Year: Team; Games; Passing; Rushing; Sacks; Fumbles
GP: GS; Record; Cmp; Att; Pct; Yds; Y/A; Lng; TD; Int; Rtg; Att; Yds; Avg; Lng; TD; Sck; SckY; Fum; Lost
2011: JAX; 15; 14; 4–10; 210; 413; 50.8; 2,214; 5.4; 74; 12; 11; 65.4; 48; 98; 2.0; 12; 0; 40; 293; 14; 5
2012: JAX; 10; 10; 1–9; 162; 278; 58.3; 1,662; 6.0; 80; 9; 6; 77.4; 18; 56; 3.1; 10; 0; 22; 158; 5; 3
2013: JAX; 3; 3; 0–3; 42; 86; 48.8; 481; 5.6; 67; 1; 7; 36.0; 9; 32; 3.6; 7; 0; 12; 67; 2; 0
2014: SF; 1; 0; —; 3; 7; 42.9; 38; 5.4; 20; 1; 0; 100.0; 1; 5; 5.0; 5; 0; 0; 0; 0; 0
2015: SF; 8; 8; 3–5; 178; 282; 63.1; 2,031; 7.2; 71; 10; 7; 86.2; 32; 185; 5.8; 44; 1; 25; 164; 4; 1
2016: SF; 6; 5; 1–4; 91; 160; 59.6; 925; 5.8; 75; 5; 6; 68.4; 40; 173; 4.3; 24; 2; 11; 48; 0; 0
2017: ARI; 5; 5; 2–3; 95; 171; 55.6; 1,086; 6.4; 52; 6; 6; 71.9; 22; 82; 3.7; 12; 0; 23; 149; 7; 2
2018: TEN; 8; 3; 2–1; 61; 101; 60.4; 626; 6.2; 35; 4; 4; 74.9; 6; 0; 0.0; 1; 0; 5; 37; 0; 0
2019: TB; 0; 0; —; Did not play due to injury
2020: TB; 4; 0; —; 9; 16; 56.2; 143; 8.9; 35; 2; 0; 125.8; 6; 16; 2.7; 16; 0; 1; 9; 1; 0
2021: TB; 6; 0; —; 7; 11; 63.6; 67; 6.1; 23; 0; 0; 80.5; 9; −7; −0.8; 0; 0; 1; 10; 0; 0
2022: TB; 1; 0; —; 6; 8; 75.0; 29; 3.6; 13; 1; 0; 119.3; 0; 0; 0.0; 0; 0; 0; 0; 0; 0
2023: KC; 2; 1; 1–0; 18; 35; 51.4; 185; 5.3; 37; 0; 3; 31.3; 7; 45; 6.4; 25; 0; 1; 9; 0; 0
Career: 69; 49; 14–35; 882; 1,568; 56.3; 9,487; 6.1; 80; 51; 50; 71.7; 201; 685; 3.4; 44; 3; 141; 942; 33; 11

===College===

| Season | Team | Cmp | Att | Pct | Yds | TD | Int | Rtg |
|---|---|---|---|---|---|---|---|---|
| 2008 | Missouri | 5 | 13 | 38.4 | 43 | 0 | 0 | 66.2 |
| 2009 | Missouri | 262 | 445 | 58.8 | 3,593 | 24 | 9 | 140.5 |
| 2010 | Missouri | 301 | 475 | 63.4 | 3,186 | 16 | 9 | 127.0 |
| Total |  | 568 | 933 | 60.9 | 6,822 | 40 | 18 | 132.6 |

==Personal life==
Gabbert enjoys deep-sea and fly fishing in his free time. He has two brothers. Tyler Gabbert, committed to Nebraska, like Blaine, only to decommit and commit to Missouri. He never played for the Tigers and transferred to UCF. His youngest brother is Brett Gabbert, a quarterback who played for the Miami University RedHawks.

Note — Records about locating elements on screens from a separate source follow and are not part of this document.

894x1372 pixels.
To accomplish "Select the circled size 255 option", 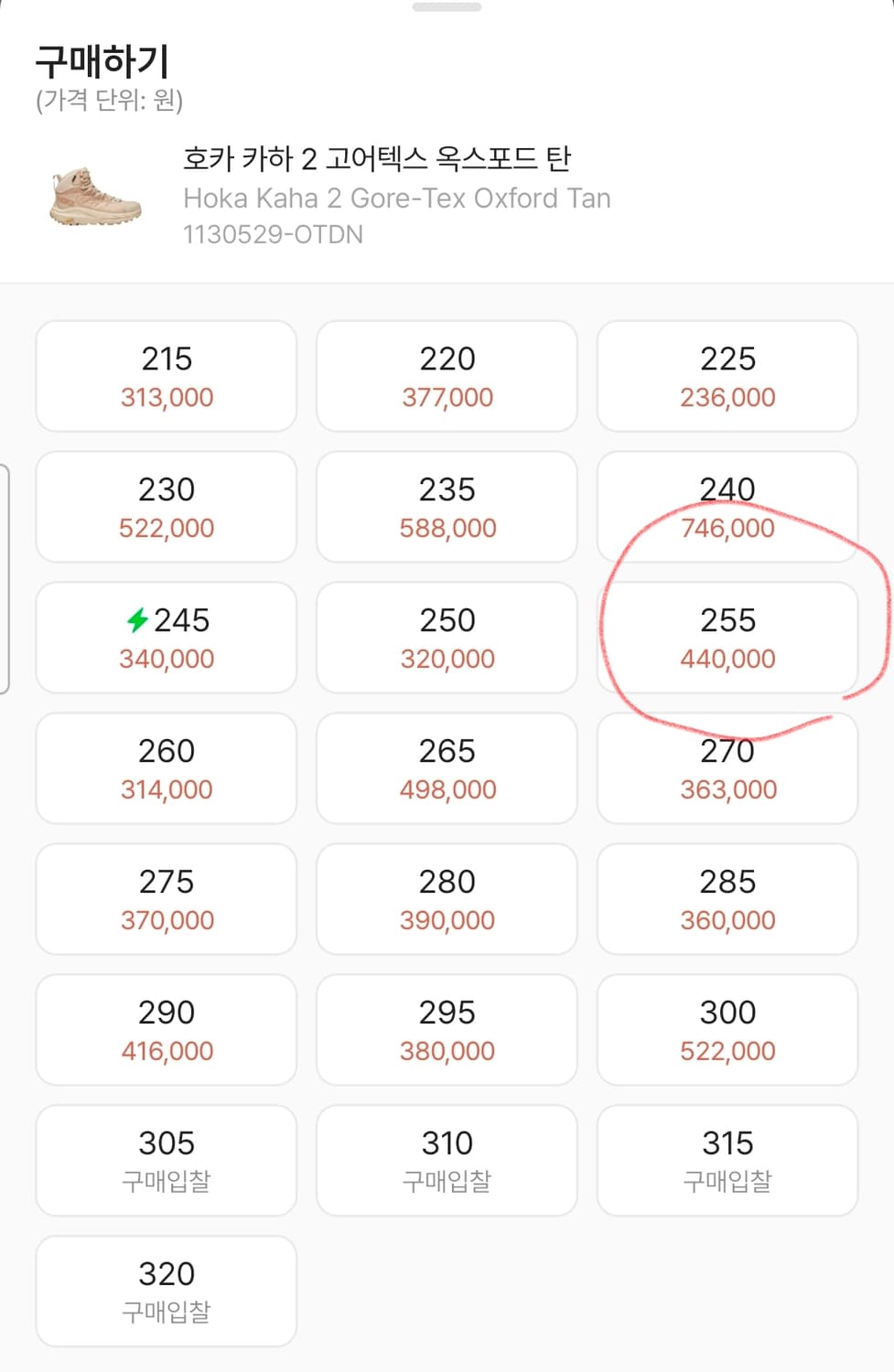I will (x=727, y=638).
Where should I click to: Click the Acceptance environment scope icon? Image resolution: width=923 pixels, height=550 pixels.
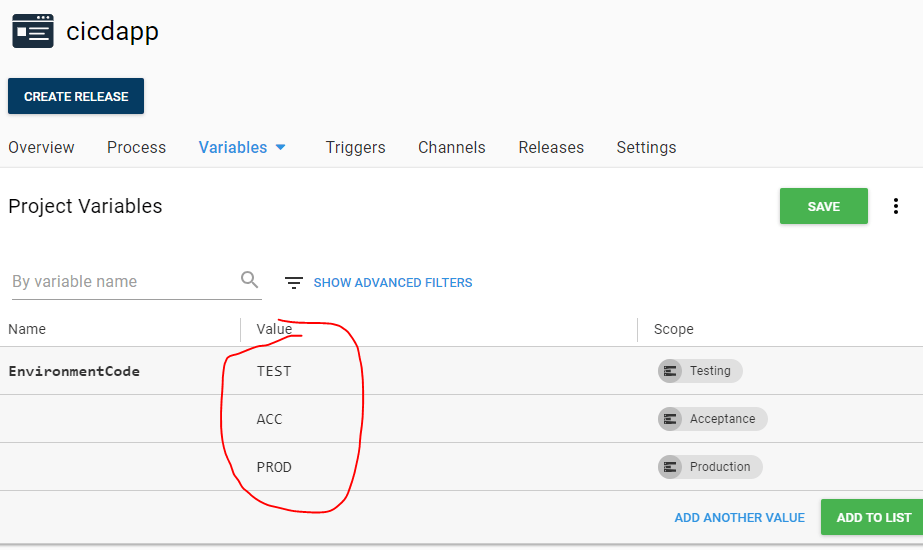(x=670, y=419)
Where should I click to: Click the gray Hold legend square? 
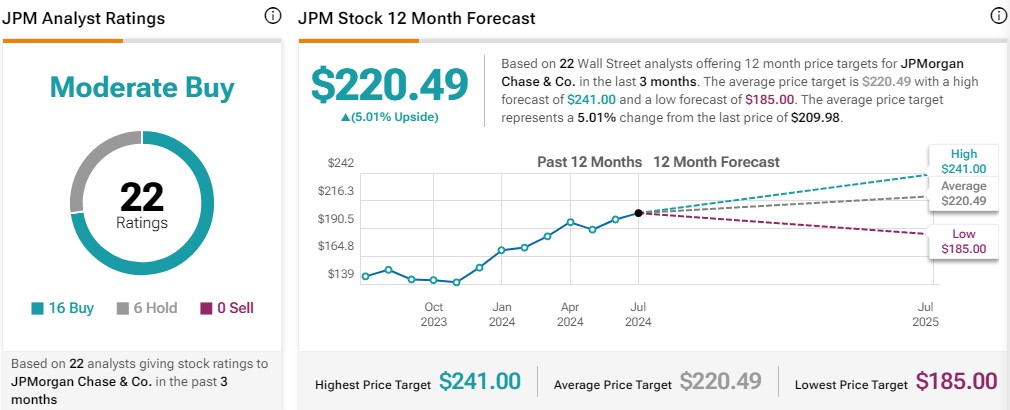(124, 309)
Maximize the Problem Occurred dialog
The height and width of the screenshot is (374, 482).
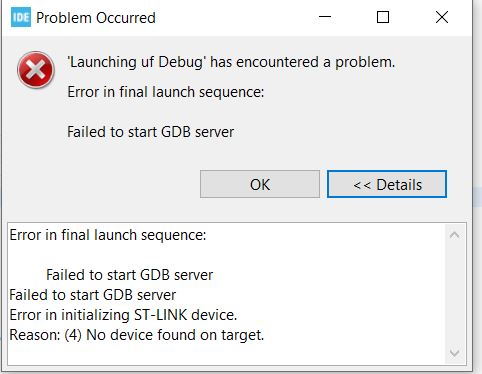point(383,17)
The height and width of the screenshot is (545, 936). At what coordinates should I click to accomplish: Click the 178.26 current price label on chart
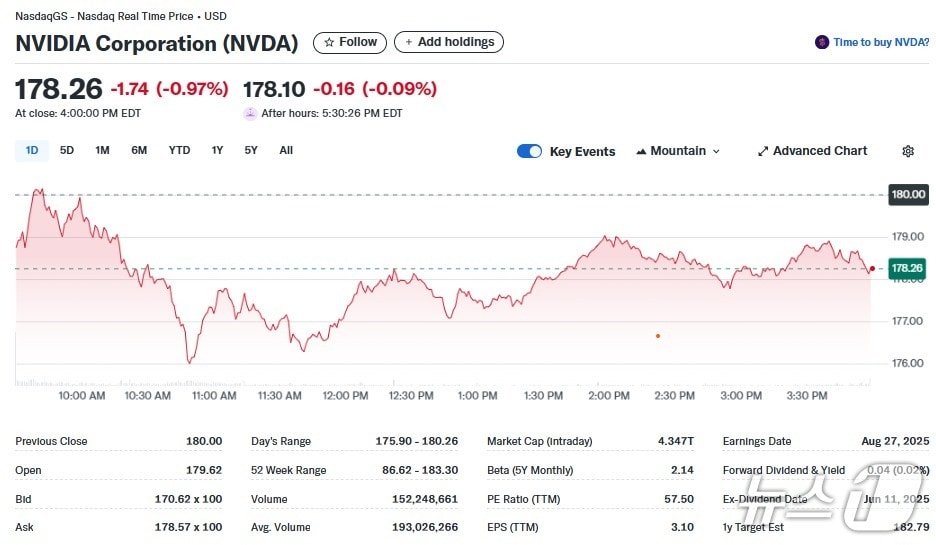pos(907,268)
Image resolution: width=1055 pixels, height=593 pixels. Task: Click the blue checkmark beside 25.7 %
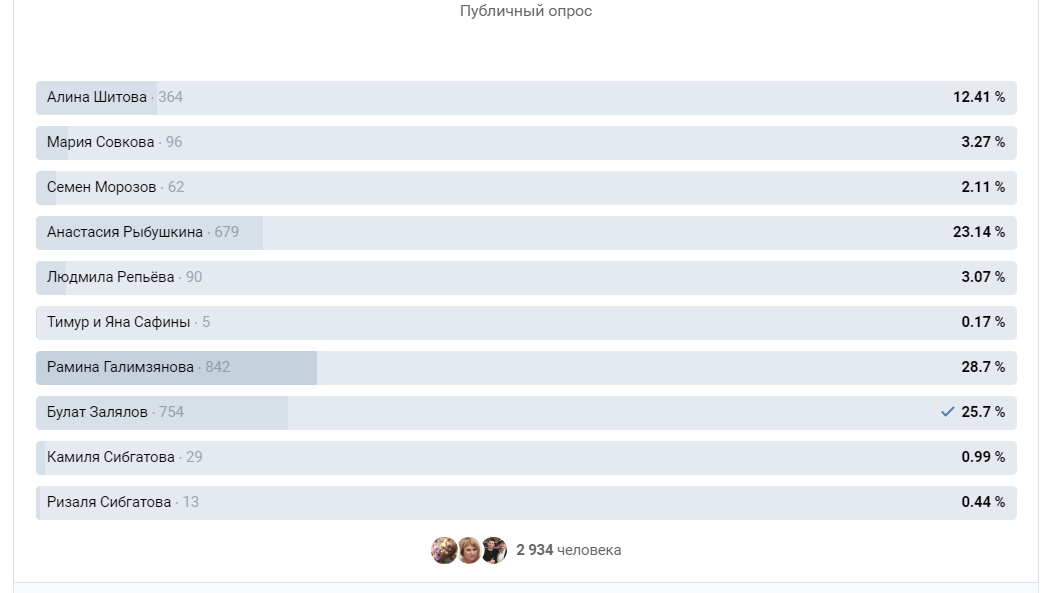pyautogui.click(x=947, y=412)
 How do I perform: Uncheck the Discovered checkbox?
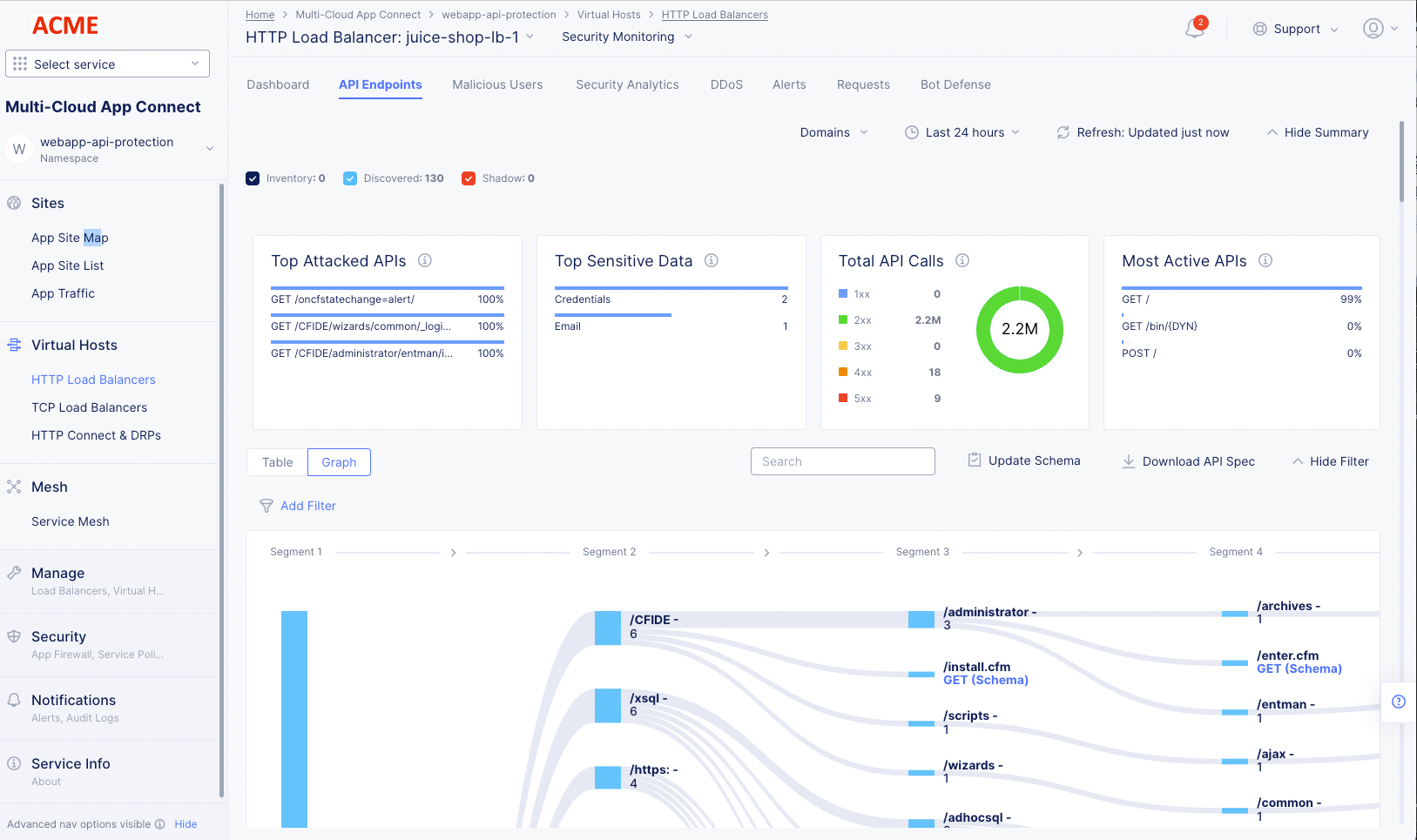click(350, 178)
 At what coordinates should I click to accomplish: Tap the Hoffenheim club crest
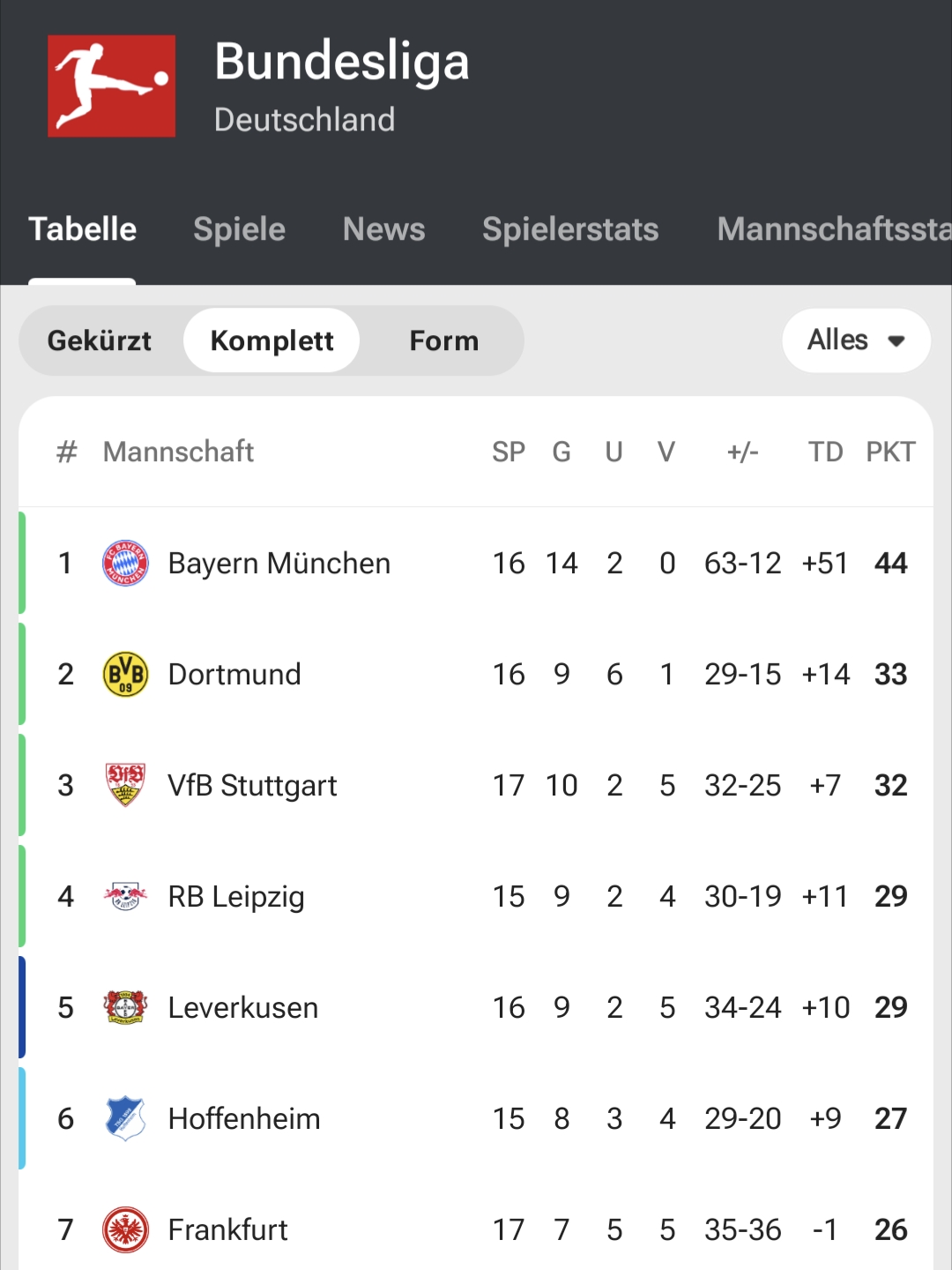(125, 1118)
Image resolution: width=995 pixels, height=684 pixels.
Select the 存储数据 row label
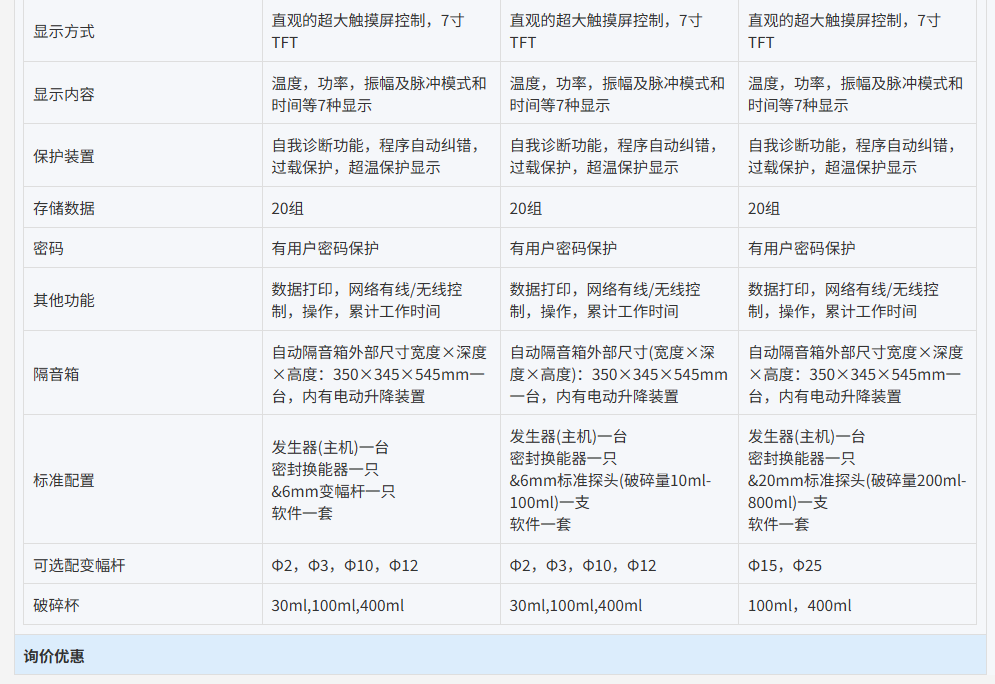click(x=64, y=208)
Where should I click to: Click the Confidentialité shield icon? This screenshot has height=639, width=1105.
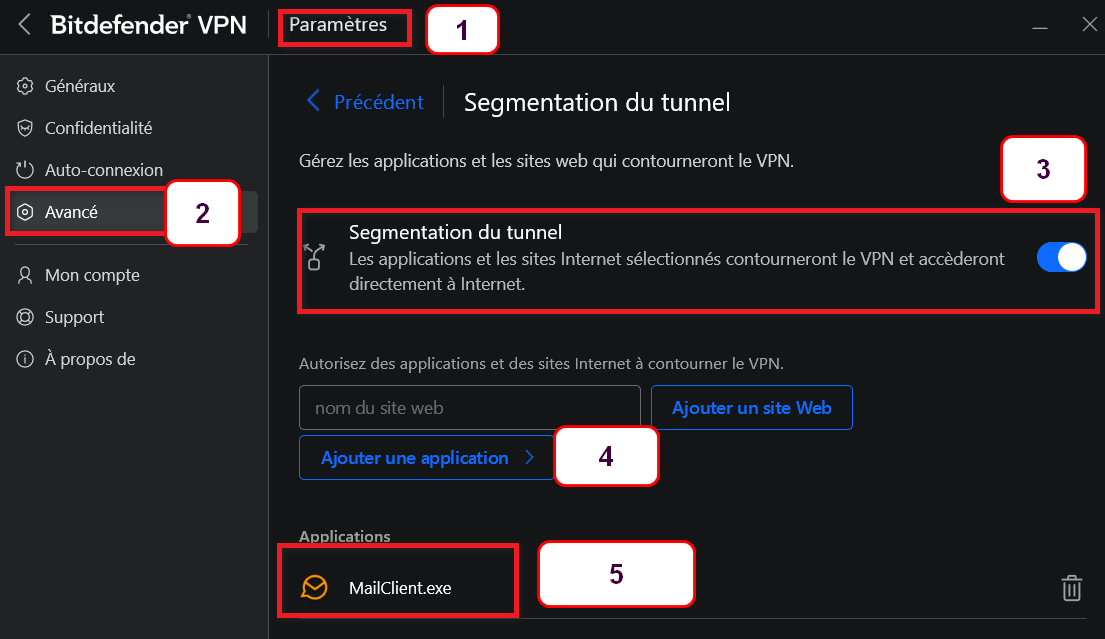[26, 128]
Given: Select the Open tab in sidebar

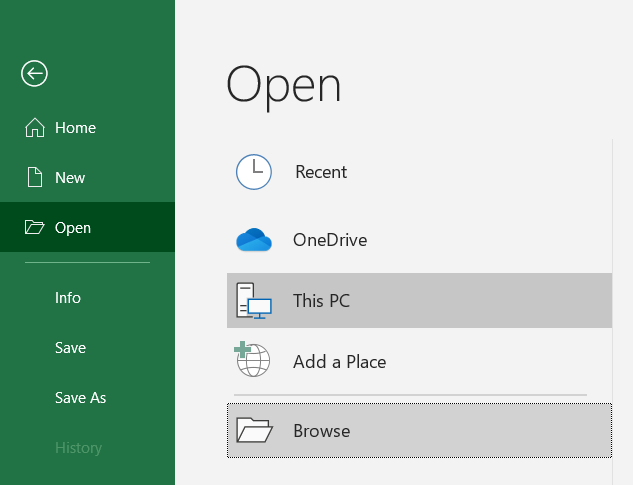Looking at the screenshot, I should 73,228.
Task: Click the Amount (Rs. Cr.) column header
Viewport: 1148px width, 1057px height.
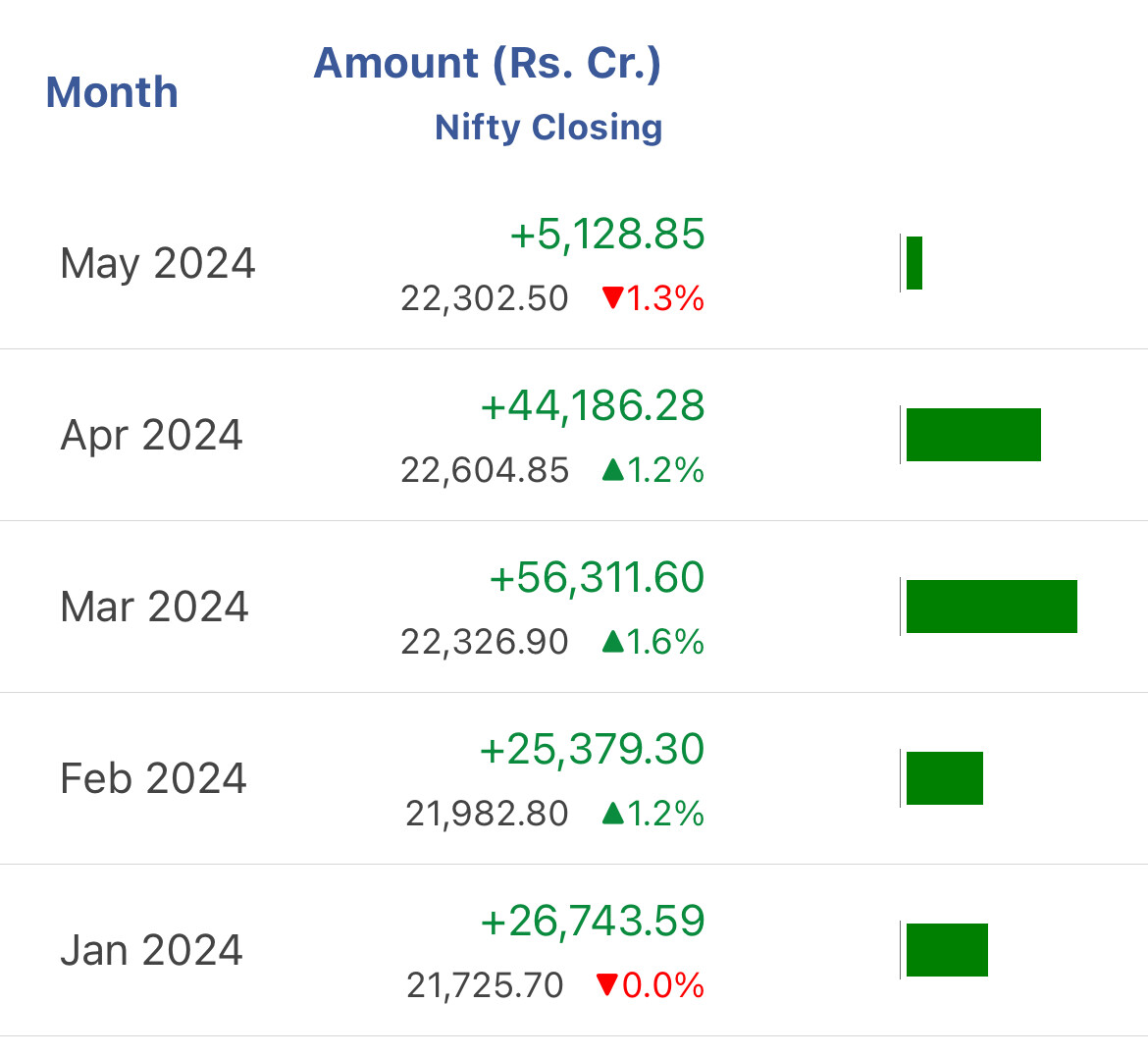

On December 29, 2022, while riding jet skis, the Gabbert brothers helped save four individuals in the water near Davis Islands and Peter O. Knight Airport after an emergency landing of a helicopter. Blaine says he saw what "looked like a crew boat in the water that had broken up in about four pieces and I vaguely remember seeing like two yellow life jackets." The three brothers checked it out and called 911. They helped three people out of the water and onto their jet skis. Arriving Tampa Bay police officers helped the fourth person out of the water. Buccaneers Coach Todd Bowles described the rescue as "outstanding".